* **Data provided**
# # # # # # #

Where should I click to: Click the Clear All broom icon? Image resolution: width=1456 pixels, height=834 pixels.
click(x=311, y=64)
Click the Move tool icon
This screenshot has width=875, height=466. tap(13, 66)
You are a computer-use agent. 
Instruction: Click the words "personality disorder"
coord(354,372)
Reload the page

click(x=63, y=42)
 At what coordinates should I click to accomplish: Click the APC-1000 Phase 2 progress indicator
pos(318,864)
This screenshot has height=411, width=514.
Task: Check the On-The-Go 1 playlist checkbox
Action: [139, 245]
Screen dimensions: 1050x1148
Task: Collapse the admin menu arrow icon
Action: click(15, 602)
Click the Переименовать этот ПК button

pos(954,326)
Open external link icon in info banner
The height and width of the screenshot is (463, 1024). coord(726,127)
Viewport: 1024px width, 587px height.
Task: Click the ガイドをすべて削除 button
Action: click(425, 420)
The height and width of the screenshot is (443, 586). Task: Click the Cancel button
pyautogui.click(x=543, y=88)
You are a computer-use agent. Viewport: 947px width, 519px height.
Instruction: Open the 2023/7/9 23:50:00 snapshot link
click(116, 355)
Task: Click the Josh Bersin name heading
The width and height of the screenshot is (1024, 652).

# # # # # # #

* **Exercise requirements**
Retype each line of the material above exactly.

* **Written solution**
Where should I click to: Click the Clear All broom icon? Image resolution: width=1456 pixels, height=834 pixels.
click(x=311, y=64)
Click the Move tool icon
This screenshot has width=875, height=466. tap(13, 66)
You are a computer-use agent. 
Instruction: Click the words "personality disorder"
coord(354,372)
Reload the page

click(x=63, y=42)
 At what coordinates should I click to accomplish: Click the APC-1000 Phase 2 progress indicator
pos(318,864)
This screenshot has height=411, width=514.
Task: Check the On-The-Go 1 playlist checkbox
Action: [139, 245]
Screen dimensions: 1050x1148
Task: Collapse the admin menu arrow icon
Action: click(15, 602)
Click the Переименовать этот ПК button

pos(954,326)
Open external link icon in info banner
The height and width of the screenshot is (463, 1024). coord(726,127)
Viewport: 1024px width, 587px height.
Task: Click the ガイドをすべて削除 button
Action: click(425, 420)
The height and width of the screenshot is (443, 586). Task: Click the Cancel button
pyautogui.click(x=543, y=88)
You are a computer-use agent. Viewport: 947px width, 519px height.
Instruction: Open the 2023/7/9 23:50:00 snapshot link
click(116, 355)
Task: Click the Josh Bersin name heading
The width and height of the screenshot is (1024, 652).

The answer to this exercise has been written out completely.